Teresina, gostosa, suave, tranqüila, pitoresca, haveria de encontrar os caminhos do progresso sem fim. O Rio de Janeiro deu o exemplo maravilhoso. Derribou os bonitos chalés da avenida Atlântica e as mansões de Copacabana e no lugar surgiu uma das maiores e maus sufocantes selvas de pedras do mundo. A Galeria Cruzeiro, lugar onde se reuniam boêmios e políticos para o chope, dia e noite, foi ao chão. Na área se construiu um espigão de mais de trinta andares. Era a americanização do Brasil. A época das misses de mulheres peladas, dos salgadinhos, dos sutiãs acolchoados, do feliz aniversário, das debutações, do descabaçamento generalizado.

A buliçosa Teresina das pracinhas, do namoro de olhos, do cinema romântico, da roda na calçada, a boa Teresina também copiaria o figurino das megalópoles, ela, a cidadezinha dos sonhos dourados, se transformou em cidade grande, habitada de seiscentas mil almas, de quais quatrocentos mil provieram dos municípios piauienses, gente do interior, cansada, sem terra e sem casa, hoje metida nos espaços miseráveis dos conjuntos habitacionais.

Teresina chegaria ao progresso total, inclusive do pistoleiro, da churrascaria, da sujeira, das praças sem virtude, verdadeiros mercados, noites de gueis e sapatões.

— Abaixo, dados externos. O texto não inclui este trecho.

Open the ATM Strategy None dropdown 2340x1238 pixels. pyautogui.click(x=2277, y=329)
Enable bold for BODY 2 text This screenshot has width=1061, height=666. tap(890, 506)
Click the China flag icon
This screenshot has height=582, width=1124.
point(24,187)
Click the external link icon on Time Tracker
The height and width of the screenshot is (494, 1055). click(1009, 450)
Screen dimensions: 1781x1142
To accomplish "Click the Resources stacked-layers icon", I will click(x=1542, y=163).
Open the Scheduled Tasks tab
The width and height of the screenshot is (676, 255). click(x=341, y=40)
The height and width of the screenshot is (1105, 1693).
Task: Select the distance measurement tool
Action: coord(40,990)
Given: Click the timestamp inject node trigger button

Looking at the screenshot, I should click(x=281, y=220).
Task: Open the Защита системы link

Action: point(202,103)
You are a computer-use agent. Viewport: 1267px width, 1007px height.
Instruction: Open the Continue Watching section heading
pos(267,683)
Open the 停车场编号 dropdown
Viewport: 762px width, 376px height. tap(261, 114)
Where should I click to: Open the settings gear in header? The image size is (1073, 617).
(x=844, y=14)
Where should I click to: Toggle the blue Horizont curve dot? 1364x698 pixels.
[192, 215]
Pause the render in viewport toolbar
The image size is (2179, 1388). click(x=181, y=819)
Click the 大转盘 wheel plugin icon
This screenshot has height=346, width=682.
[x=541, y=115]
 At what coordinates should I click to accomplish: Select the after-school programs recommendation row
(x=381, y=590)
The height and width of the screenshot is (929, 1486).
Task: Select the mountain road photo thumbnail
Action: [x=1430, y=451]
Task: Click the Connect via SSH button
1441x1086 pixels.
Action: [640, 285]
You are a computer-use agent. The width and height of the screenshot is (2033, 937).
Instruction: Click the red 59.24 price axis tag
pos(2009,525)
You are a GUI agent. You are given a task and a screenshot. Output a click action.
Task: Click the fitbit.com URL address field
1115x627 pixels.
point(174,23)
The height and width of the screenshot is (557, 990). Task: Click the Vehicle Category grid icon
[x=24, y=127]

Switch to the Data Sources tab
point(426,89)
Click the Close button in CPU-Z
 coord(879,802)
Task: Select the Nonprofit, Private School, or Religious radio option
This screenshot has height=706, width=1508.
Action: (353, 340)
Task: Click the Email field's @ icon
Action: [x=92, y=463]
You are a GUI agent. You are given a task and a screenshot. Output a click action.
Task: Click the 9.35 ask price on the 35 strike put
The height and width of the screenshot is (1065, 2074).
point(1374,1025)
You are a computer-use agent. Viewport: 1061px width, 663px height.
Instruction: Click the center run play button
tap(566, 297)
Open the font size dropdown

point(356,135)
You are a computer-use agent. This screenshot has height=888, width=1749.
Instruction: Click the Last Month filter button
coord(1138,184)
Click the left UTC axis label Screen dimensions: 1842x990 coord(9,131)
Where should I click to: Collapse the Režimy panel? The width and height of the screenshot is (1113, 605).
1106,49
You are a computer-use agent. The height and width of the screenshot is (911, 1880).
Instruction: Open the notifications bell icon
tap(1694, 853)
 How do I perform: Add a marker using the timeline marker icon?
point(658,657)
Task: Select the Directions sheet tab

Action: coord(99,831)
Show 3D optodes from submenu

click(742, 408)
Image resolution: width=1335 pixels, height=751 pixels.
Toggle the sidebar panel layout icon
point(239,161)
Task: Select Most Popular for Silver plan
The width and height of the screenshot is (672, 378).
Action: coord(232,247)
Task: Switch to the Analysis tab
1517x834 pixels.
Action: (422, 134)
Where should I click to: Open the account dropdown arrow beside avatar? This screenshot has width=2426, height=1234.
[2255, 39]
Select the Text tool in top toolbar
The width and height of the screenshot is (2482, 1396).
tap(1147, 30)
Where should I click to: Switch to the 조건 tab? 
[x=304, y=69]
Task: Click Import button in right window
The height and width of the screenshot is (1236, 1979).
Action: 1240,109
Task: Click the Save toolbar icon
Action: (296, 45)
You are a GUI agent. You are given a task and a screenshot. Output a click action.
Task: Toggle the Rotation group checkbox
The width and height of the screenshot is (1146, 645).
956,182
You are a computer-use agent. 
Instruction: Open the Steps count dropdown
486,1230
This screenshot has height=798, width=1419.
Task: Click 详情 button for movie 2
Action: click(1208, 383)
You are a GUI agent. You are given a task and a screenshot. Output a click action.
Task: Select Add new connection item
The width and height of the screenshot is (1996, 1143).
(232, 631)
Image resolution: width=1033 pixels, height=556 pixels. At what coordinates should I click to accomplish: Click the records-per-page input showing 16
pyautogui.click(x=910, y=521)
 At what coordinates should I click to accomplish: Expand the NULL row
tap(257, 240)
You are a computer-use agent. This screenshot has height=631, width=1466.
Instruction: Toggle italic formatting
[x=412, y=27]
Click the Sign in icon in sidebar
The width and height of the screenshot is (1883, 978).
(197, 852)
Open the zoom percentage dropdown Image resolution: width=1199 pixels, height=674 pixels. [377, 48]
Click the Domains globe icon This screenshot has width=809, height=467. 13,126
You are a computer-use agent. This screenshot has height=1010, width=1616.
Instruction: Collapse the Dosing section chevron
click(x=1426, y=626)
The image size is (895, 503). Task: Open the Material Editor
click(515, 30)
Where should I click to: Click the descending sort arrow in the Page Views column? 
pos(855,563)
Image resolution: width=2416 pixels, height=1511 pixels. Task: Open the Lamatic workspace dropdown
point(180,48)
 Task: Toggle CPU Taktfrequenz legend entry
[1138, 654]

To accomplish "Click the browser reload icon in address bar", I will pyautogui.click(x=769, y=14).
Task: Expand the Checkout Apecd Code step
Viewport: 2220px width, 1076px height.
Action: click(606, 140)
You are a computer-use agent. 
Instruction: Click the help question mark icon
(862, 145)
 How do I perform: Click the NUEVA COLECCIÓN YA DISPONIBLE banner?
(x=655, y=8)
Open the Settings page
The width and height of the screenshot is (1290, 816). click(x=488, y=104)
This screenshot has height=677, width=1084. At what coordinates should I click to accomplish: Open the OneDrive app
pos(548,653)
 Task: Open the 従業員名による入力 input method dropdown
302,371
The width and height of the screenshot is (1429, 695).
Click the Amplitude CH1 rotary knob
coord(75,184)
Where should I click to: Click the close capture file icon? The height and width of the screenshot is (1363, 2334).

Chegaria a vez dos arranha-céus. E estas já pululam por todos os lugares, sobretudo nas mediações da outrora paisagem de beleza do Rio Poty. Já se criou até uma BEVERLY HILLS, ou BEVERLEY, a mesma cousa, cuja propaganda se faz com retrato de jovens bebendo uísque e as indicações MORAR EM BEVERLY HILLS É UM LUXO, É UM PRIVILÉGIO, É UM PRAZER. De lá, dos apartamentos, os milionários moradores têm a sentimental vista dos residentes sem destino, DEBAIXO DAS PONTES DO POTI, retrato perfeito de uma sociedade doente, repartida entre os felizes, que são poucos, e os arrasados, que são muitos.

O nome correspondente à nossa subserviência do povo mendigo, copiador dos norte-americanos, que nos chupam tudo e nos humilham, mas que devemos imitar, num gesto de homenagem. BEVERLY em inglês é nome de pessoa. HILLS, colinas, cenário de elevações de terreno. BEVERLY HILLS fica em Hollywood, a velha capital do cinema de outrora, bairro de luxo de artistas milionários, donde se avistam montes cobertos de neve no inverno. Esse conjunto de incrível conforto tupiniquim necessita já e já da fabricação de neve e da construção de colinas, pois até agora está de sol abrasador e possui apenas, como paisagem, os morros do QUEROSENE e do URUBU.